少年事件があるたびに僕たちは興味をそそられるが、興味をそそられるのは本来であれば純粋な存在である「少年」と、「凶悪犯罪」という純粋のかけらもないような人間の行為が一緒のところにあるからである。少年犯罪は、理性というよりは感情からくる。その感情とは怒りである。未熟ゆえにk
児童虐待が昔よりも注目を集めるようになったが、これは愛くるしい存在であるはずの子どもに対し、一番愛情を感じるはずの親が危害を加えるからだ。「どうして」という疑問と、子どもに対する親のやるせなさが共感を呼び、世間の注目を集めるのではないかと思う。児童虐待も、原因は怒りである。自分の思い通りにならない子どもに対して、コントロールが効かなくなる。
怒りを抑える方法
怒りを抑える方法はいくつかあって、本書に記載してあった方法と僕の見解を混ぜながら紹介する。
まずは怒り自体がみっともないことであることを自覚することだ。本文から引用して紹介したとおり、怒りは醜いものである。人の表情を品のないものに変え、そこに格好良さは微塵もない。「人に怒れる自分」というものに酔っている人もいるが、もう一度人が怒っているところを見たほうが良い。あんなに醜いものはない。

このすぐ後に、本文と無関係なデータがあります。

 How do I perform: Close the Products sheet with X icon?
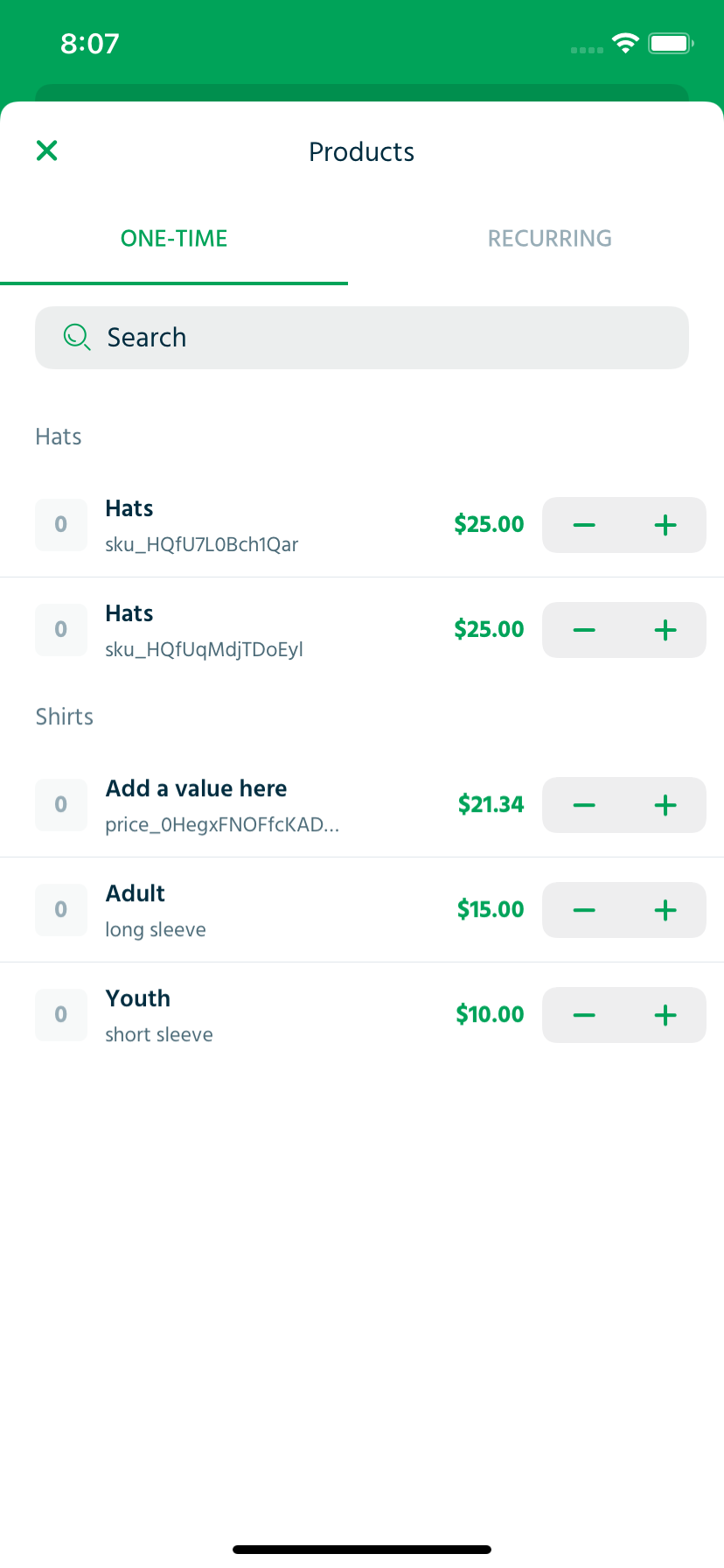click(x=47, y=150)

怒りが悪であることの自覚が重要なのだ。岩波文庫のセネカ「怒りについて」の方には「怒りの原因よりも怒りそのものの方が悪い」ようなことが書いてあったが、まさにそのとおりである。「原因はあんたがつくったんじゃないか」なんて言って怒っている人はよくいるが、悪である怒りに染まっている「今」の自分が悪なのだ。過去にさかのぼって「原因を作った方が‥」なんてやっている場合ではない。
次に、時間をおくこと。よく言われていることだが、これは案外あなどれない。確かに時間をおくと、怒りは沈んでいく。ただ、「具体的にどのくらいの時間が必要なのか」と聞かれても「ケース・バイ・ケースだ」としか答えられない。
言えることは、怒っている時に何かしらのアクションを起こすべきではない、ということ。しばし待つべきだ。そのアクションは、やらなければならないものであっても、しばし待つべき。なぜなら、怒りはいずれ静まるからである。溢れ出る怒りの高揚感に、落ちていくのを止められなくなるが、どうにかつなぎとめておいてほしい。怒っている自分を客観視する自分を、どこかで保っておくのだ。完全に囚われては、怒っているその人をも呑み込んで、状況すべてを破壊してしまう。
それから、想定外をなくすこと。怒りは想定外が発生した時に、現れやすい。だから、普段から想定外になりそうなほどキャパ以上のことをすべきではないし。自分を過大評価して「自分には想定外はない」なんて考えないべきだ。
普段から「自分にはわからないものだらけ」と思っておけば、想定外のハードルは低くなる。どこかの医療ドラマみたいに「私、失敗しませんから」という態度が、想定外を招いて怒りを発生させる。
最後に、表現方法を磨くこと。怒りは、自分の内面を表現する方法が枯渇した時に現れる。うまく表現できれば、怒りという体裁をとることも無いが、うまい表現方法を本人が持っていなかったばかりに、稚拙な「怒り」という手段を選んでしまう。
普段から言葉を尽くして表現の幅を広げておけば、相手に自分の考えを伝えやすくなるし、「言いたいけど言えない」「伝えたいけど伝えられない」というストレスと感じることが少なくなる。「うまく伝えられない」という想定外を減らすことができる。
特に言葉を磨くことは、頭を整理することにもつながる。頭を整理できると、怒りの感情が冷めやすくなるし、怒りの醜さを外側から見る客観の視点も得られやすい。怒りへの具体的な対処法としては、言葉を磨くのがいいだろう。